Give back every record below precisely as written.

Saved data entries
══════════

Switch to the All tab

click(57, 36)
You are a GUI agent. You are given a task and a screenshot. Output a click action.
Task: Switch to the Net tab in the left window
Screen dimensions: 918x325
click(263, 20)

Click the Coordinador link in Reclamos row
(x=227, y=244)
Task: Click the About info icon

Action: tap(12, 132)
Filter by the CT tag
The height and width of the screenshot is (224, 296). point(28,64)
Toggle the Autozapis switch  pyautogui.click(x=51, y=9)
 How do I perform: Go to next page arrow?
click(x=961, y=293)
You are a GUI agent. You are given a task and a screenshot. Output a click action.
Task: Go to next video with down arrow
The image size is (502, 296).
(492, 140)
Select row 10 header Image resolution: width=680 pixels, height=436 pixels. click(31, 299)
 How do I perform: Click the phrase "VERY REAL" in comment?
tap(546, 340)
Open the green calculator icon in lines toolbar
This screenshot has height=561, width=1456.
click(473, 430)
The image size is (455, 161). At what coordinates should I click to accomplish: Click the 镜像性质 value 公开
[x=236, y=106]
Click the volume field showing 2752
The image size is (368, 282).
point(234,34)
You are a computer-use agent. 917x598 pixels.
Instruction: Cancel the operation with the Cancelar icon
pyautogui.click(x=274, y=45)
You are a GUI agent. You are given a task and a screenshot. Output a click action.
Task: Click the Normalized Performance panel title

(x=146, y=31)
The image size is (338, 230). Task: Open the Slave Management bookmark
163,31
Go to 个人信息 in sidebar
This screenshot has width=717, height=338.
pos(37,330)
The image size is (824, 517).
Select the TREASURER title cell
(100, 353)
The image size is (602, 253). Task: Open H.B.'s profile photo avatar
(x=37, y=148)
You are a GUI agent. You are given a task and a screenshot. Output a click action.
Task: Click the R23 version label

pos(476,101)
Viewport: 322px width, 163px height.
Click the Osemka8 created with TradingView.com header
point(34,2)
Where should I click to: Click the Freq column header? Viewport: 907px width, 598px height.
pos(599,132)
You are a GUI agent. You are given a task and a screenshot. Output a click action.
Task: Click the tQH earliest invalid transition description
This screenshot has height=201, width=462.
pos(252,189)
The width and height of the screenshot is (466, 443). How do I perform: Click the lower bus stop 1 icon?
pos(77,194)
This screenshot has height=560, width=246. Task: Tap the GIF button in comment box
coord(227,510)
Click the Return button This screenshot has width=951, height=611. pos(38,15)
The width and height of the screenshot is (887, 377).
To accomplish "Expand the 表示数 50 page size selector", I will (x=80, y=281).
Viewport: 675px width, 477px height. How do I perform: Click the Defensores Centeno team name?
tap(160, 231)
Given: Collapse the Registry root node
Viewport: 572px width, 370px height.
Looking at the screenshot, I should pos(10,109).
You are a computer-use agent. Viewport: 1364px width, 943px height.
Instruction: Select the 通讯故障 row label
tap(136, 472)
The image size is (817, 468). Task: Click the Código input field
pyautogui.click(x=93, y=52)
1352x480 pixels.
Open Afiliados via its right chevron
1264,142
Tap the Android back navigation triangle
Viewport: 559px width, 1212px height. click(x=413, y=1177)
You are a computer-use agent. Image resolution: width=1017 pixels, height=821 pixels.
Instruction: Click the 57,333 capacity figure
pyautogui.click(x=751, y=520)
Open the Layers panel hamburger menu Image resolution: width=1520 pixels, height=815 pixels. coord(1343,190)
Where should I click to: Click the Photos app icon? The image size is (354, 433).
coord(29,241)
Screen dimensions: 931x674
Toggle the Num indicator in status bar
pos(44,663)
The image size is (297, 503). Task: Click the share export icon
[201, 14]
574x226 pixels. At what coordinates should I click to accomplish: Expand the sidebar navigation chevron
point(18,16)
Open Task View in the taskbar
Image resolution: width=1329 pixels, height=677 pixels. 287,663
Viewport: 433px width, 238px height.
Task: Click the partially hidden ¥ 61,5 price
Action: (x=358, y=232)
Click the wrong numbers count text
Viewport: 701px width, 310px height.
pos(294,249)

══════════

- Expected answer -
Switch to the All tab

click(57, 36)
You are a GUI agent. You are given a task and a screenshot. Output a click action.
Task: Switch to the Net tab in the left window
Screen dimensions: 918x325
click(263, 20)

Click the Coordinador link in Reclamos row
(x=227, y=244)
Task: Click the About info icon

Action: tap(12, 132)
Filter by the CT tag
The height and width of the screenshot is (224, 296). point(28,64)
Toggle the Autozapis switch  pyautogui.click(x=51, y=9)
 How do I perform: Go to next page arrow?
click(x=961, y=293)
You are a GUI agent. You are given a task and a screenshot. Output a click action.
Task: Go to next video with down arrow
The image size is (502, 296).
(492, 140)
Select row 10 header Image resolution: width=680 pixels, height=436 pixels. click(31, 299)
 How do I perform: Click the phrase "VERY REAL" in comment?
tap(546, 340)
Open the green calculator icon in lines toolbar
This screenshot has height=561, width=1456.
click(473, 430)
The image size is (455, 161). At what coordinates should I click to accomplish: Click the 镜像性质 value 公开
[x=236, y=106]
Click the volume field showing 2752
The image size is (368, 282).
point(234,34)
You are a computer-use agent. 917x598 pixels.
Instruction: Cancel the operation with the Cancelar icon
pyautogui.click(x=274, y=45)
You are a GUI agent. You are given a task and a screenshot. Output a click action.
Task: Click the Normalized Performance panel title

(x=146, y=31)
The image size is (338, 230). Task: Open the Slave Management bookmark
163,31
Go to 个人信息 in sidebar
This screenshot has width=717, height=338.
pos(37,330)
The image size is (824, 517).
Select the TREASURER title cell
(100, 353)
The image size is (602, 253). Task: Open H.B.'s profile photo avatar
(x=37, y=148)
You are a GUI agent. You are given a task and a screenshot. Output a click action.
Task: Click the R23 version label

pos(476,101)
Viewport: 322px width, 163px height.
Click the Osemka8 created with TradingView.com header
point(34,2)
Where should I click to: Click the Freq column header? Viewport: 907px width, 598px height.
pos(599,132)
You are a GUI agent. You are given a task and a screenshot. Output a click action.
Task: Click the tQH earliest invalid transition description
This screenshot has height=201, width=462.
pos(252,189)
The width and height of the screenshot is (466, 443). How do I perform: Click the lower bus stop 1 icon?
pos(77,194)
This screenshot has height=560, width=246. Task: Tap the GIF button in comment box
coord(227,510)
Click the Return button This screenshot has width=951, height=611. pos(38,15)
The width and height of the screenshot is (887, 377).
To accomplish "Expand the 表示数 50 page size selector", I will (x=80, y=281).
Viewport: 675px width, 477px height. How do I perform: Click the Defensores Centeno team name?
tap(160, 231)
Given: Collapse the Registry root node
Viewport: 572px width, 370px height.
Looking at the screenshot, I should pos(10,109).
You are a computer-use agent. Viewport: 1364px width, 943px height.
Instruction: Select the 通讯故障 row label
tap(136, 472)
The image size is (817, 468). Task: Click the Código input field
pyautogui.click(x=93, y=52)
1352x480 pixels.
Open Afiliados via its right chevron
1264,142
Tap the Android back navigation triangle
Viewport: 559px width, 1212px height. click(x=413, y=1177)
You are a computer-use agent. Image resolution: width=1017 pixels, height=821 pixels.
Instruction: Click the 57,333 capacity figure
pyautogui.click(x=751, y=520)
Open the Layers panel hamburger menu Image resolution: width=1520 pixels, height=815 pixels. coord(1343,190)
Where should I click to: Click the Photos app icon? The image size is (354, 433).
coord(29,241)
Screen dimensions: 931x674
Toggle the Num indicator in status bar
pos(44,663)
The image size is (297, 503). Task: Click the share export icon
[201, 14]
574x226 pixels. At what coordinates should I click to accomplish: Expand the sidebar navigation chevron
point(18,16)
Open Task View in the taskbar
Image resolution: width=1329 pixels, height=677 pixels. 287,663
Viewport: 433px width, 238px height.
Task: Click the partially hidden ¥ 61,5 price
Action: (x=358, y=232)
Click the wrong numbers count text
Viewport: 701px width, 310px height.
pos(294,249)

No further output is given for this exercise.